◆ Data for review
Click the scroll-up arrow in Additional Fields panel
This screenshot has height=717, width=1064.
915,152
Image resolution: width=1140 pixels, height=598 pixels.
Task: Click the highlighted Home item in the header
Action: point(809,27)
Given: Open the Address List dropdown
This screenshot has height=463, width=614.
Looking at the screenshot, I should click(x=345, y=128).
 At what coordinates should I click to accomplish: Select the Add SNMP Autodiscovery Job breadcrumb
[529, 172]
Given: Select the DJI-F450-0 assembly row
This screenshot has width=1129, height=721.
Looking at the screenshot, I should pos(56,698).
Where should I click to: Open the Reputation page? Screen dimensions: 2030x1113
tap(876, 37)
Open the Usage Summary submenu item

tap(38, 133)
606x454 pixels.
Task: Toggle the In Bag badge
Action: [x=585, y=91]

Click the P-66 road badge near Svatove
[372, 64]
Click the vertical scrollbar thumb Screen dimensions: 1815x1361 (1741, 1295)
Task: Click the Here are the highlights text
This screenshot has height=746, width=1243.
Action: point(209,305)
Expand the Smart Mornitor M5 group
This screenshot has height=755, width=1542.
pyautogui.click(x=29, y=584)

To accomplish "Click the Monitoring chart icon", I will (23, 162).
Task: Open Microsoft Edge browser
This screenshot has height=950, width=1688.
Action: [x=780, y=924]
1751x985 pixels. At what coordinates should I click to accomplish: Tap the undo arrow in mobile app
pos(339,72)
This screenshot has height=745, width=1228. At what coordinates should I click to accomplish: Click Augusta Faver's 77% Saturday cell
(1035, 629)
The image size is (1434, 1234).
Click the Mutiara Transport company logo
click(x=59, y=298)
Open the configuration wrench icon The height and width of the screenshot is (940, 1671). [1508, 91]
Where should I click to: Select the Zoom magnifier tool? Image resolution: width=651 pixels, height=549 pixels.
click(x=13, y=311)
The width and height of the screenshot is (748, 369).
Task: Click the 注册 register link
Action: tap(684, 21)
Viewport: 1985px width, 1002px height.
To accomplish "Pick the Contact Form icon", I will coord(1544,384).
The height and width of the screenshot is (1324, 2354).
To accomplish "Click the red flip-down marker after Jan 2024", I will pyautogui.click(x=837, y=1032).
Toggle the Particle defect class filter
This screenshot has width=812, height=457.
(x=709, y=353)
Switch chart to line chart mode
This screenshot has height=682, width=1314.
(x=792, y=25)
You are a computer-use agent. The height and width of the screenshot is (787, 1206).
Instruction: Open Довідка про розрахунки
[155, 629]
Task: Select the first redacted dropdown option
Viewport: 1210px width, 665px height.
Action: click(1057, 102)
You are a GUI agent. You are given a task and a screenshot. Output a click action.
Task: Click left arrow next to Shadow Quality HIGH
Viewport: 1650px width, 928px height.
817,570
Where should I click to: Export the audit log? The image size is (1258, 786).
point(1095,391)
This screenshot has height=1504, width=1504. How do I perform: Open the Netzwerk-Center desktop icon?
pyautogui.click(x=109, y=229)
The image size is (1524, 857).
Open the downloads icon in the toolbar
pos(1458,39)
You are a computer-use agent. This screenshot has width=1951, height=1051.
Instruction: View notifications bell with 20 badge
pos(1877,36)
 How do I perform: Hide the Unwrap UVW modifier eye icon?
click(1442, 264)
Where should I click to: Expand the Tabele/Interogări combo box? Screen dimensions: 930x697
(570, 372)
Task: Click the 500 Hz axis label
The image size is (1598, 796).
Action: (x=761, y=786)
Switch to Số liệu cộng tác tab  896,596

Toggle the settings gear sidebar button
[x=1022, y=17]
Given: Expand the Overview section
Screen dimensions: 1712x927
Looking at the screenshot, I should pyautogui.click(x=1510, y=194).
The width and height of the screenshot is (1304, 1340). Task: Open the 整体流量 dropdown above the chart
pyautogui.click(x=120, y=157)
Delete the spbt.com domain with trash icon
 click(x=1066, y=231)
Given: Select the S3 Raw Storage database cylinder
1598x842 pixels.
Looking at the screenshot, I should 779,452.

◆ Problem details
Supply the number of lines above that contain the word "computer", and nothing else.

◆ Result of this task
2